◆ **EXERCISE INSTRUCTIONS**:
Retype the data exactly, so that every line matches the original.

Collected data:
Content starts
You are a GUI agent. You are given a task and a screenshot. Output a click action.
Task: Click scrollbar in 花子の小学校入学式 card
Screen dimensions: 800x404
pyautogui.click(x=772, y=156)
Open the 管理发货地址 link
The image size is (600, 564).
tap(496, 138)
Content ends
◆ **ANSWER TO THIS EXERCISE**:
You are a GUI agent. You are given a task and a screenshot. Output a click action.
Task: Click scrollbar in 花子の小学校入学式 card
Screen dimensions: 800x404
pyautogui.click(x=772, y=156)
Open the 管理发货地址 link
The image size is (600, 564).
tap(496, 138)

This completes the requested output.